[Page extract]
With these three nodes, you can have all the standard Kubernetes Components of a typical cluster.

The controller node is responsible for making global decisions about the cluster, such as scheduling, along with responding to cluster events such as node failures. The controller runs a number of essential services, including:

• Kubeadm - The Kubernetes Admin tool helps to quickly build a cluster by providing kubeadm init and kubeadm join functionality.
• kube-apiserver - The API server provides access to the Kubernetes control plane
• etcd - This is a consistent and high-availability key value store that Kubernetes uses to store all cluster data
• kube-scheduler - The scheduler is a control plane component that takes a newly created pod (group of application containers), and picks a node to run it based on system load, data locality, and other runtime considerations.
• kube-controller-manager - This control plane component runs controller processes, such as the node controller (which detects when nodes fail), replication controller (which maintains the correct number of replicas for every pod), endpoint controller, and service account & token controller.

Note: Technically, all of these services could be run on multiple nodes in the cluster for greater redundancy and fault tolerance. That is why Kubernetes documentation refers to this as a "Control Plane" instead of a Controller node.

The worker nodes are responsible for running the application containers. The workers run a number of essential services, including:

• Container Runtime: containerd, CRI-O, or Docker
• Kubelet - This agent makes sure that containers are running in a Pod.
• Kube-proxy - This component maintains network rules on nodes, allowing for network communication inside and outside of the cluster.

Part 1 - Install Kubernetes

References

• Install Kubernetes on Ubuntu
• Install Kubernetes on Ubuntu 20.04
• How to Install Kubernetes (k8s) on Ubuntu 20.04 LTS Server

Create AWS Security Groups

Kubernetes requires specific ports to be open on both the controller and worker nodes. Use these requirements for your AWS Security Groups.

Create a new security group: Tiger-K8s-Controller

• VPC: Tiger-VPC
• Inbound rules - many of these only allow access from inside Tiger-VPC or via the VPN:
  • SSH from source Anywhere-IPv4
  • All ICMP - IPv4 from source Anywhere-IPv4 (This permits ICMP pings for network debugging)
  • TCP port 6443 from source 10.101.0.0/16 (Kubernetes API server)

[Record set]
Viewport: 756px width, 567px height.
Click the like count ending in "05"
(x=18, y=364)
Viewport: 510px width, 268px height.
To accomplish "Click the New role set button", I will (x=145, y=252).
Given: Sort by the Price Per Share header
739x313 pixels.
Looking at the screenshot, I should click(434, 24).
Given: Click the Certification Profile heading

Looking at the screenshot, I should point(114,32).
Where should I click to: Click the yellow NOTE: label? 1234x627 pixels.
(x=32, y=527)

==

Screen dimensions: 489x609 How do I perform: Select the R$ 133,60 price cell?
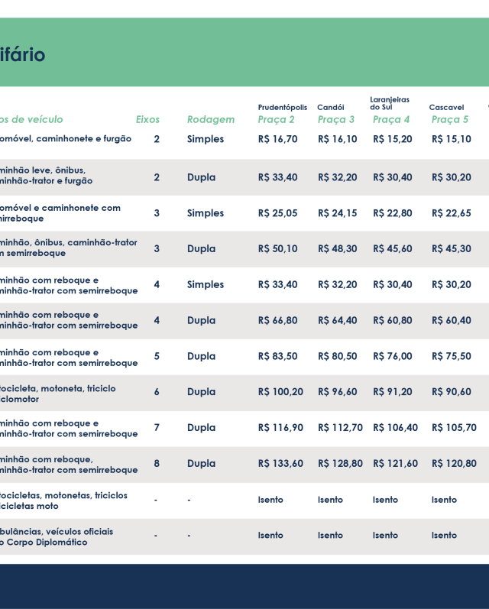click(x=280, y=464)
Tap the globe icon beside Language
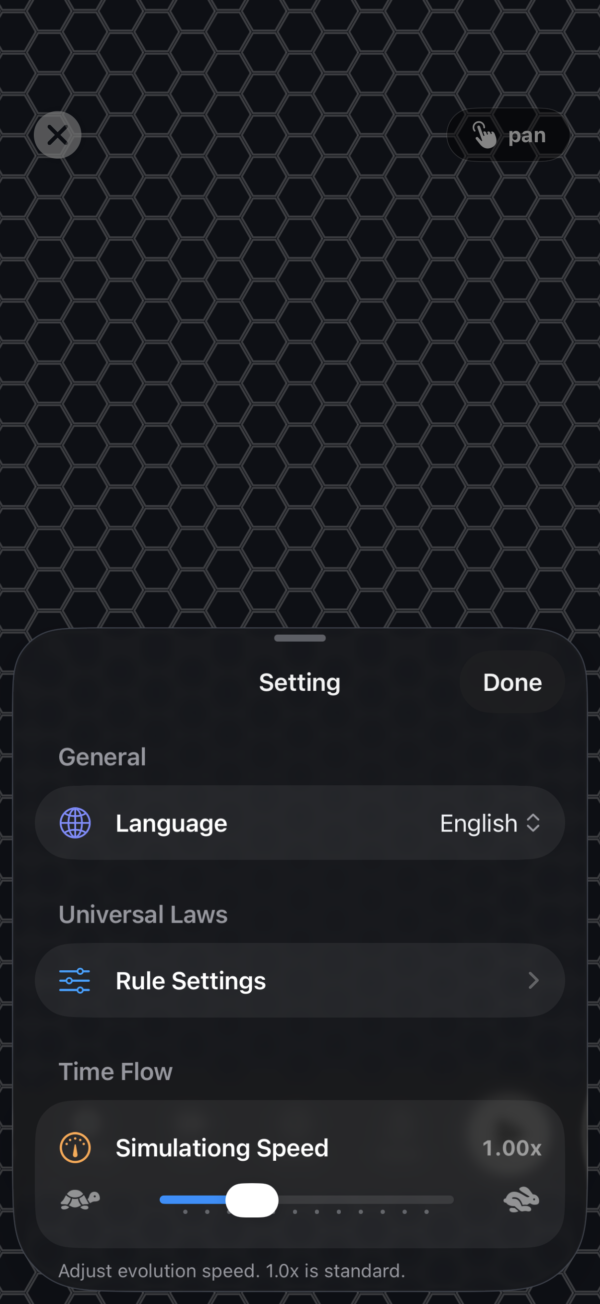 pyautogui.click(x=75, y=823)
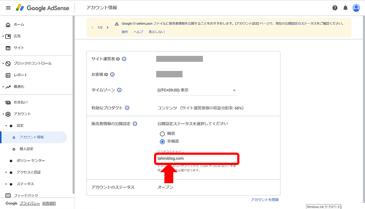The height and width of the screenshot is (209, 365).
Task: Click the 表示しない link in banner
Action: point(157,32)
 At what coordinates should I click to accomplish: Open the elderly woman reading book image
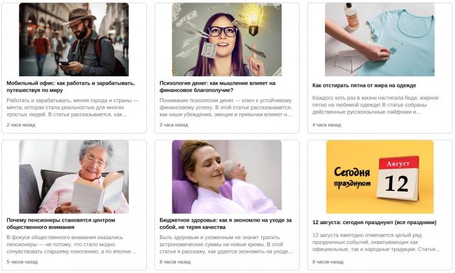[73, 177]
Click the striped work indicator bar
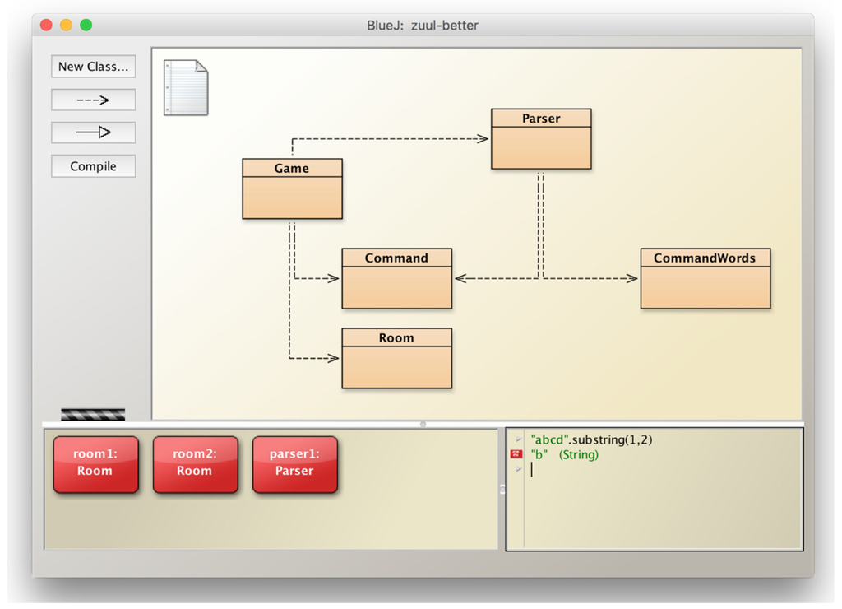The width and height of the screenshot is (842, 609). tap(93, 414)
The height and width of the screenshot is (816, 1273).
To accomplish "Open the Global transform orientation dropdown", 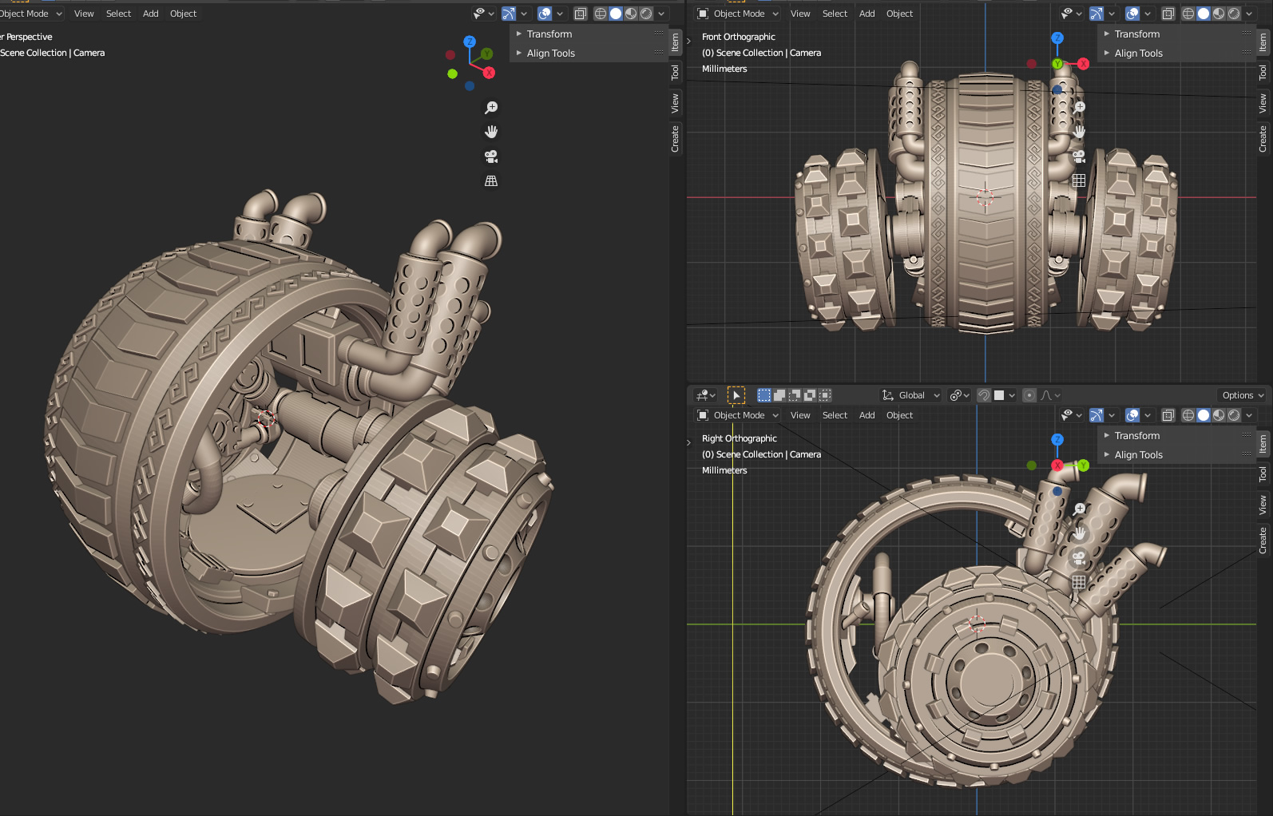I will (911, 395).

* * *

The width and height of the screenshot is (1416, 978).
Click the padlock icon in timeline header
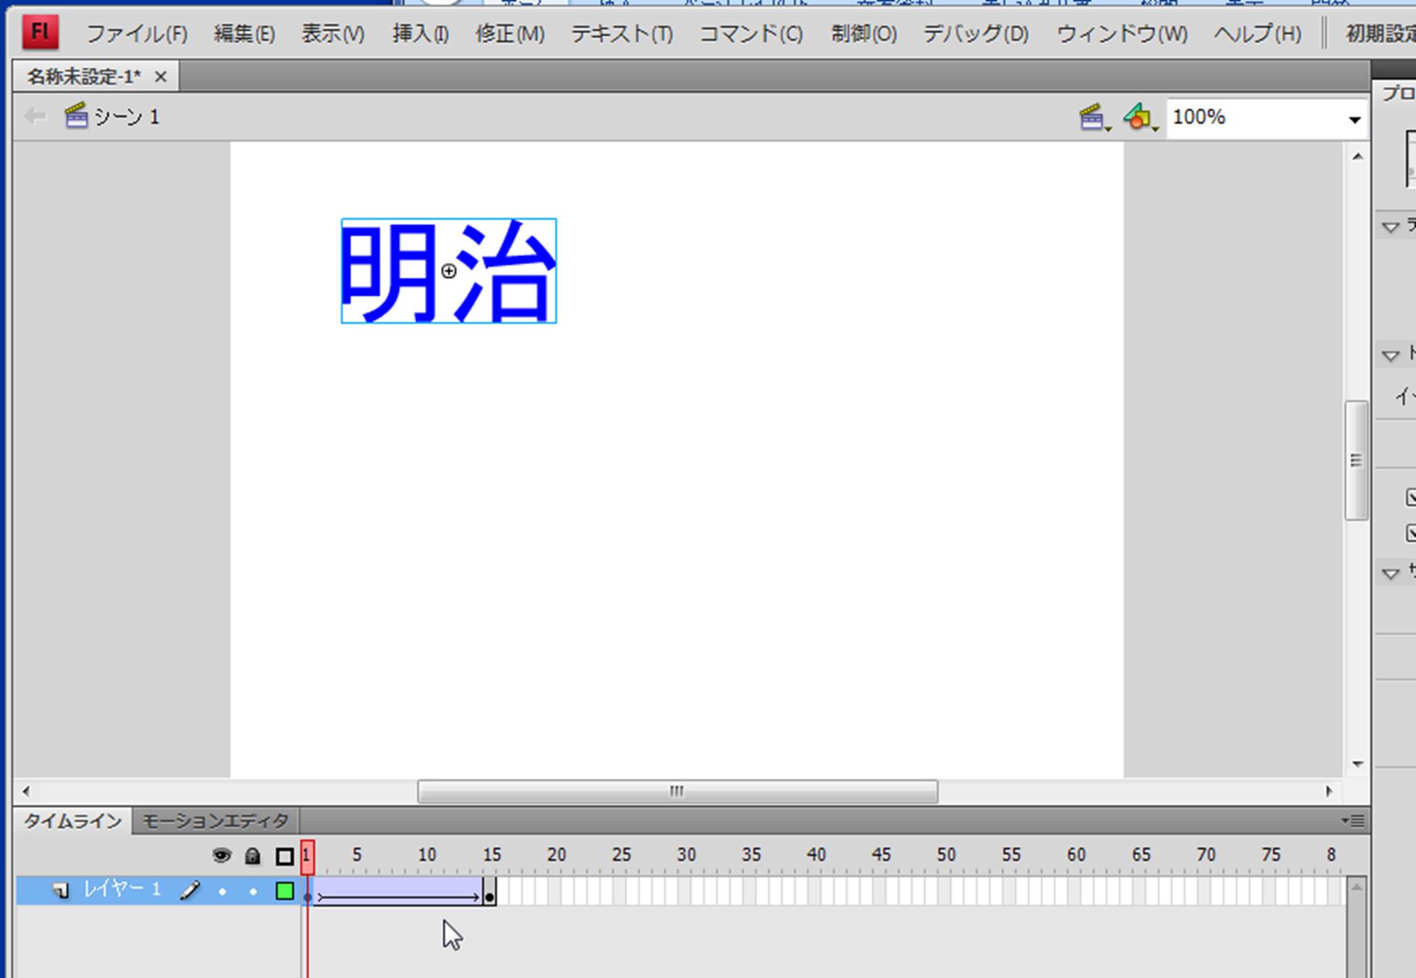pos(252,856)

[Challenge] Please name the service that, according to the Kubernetes cluster text above, maintains network rules on nodes to allow network communication inside and outside the cluster.

[Result] Kube-proxy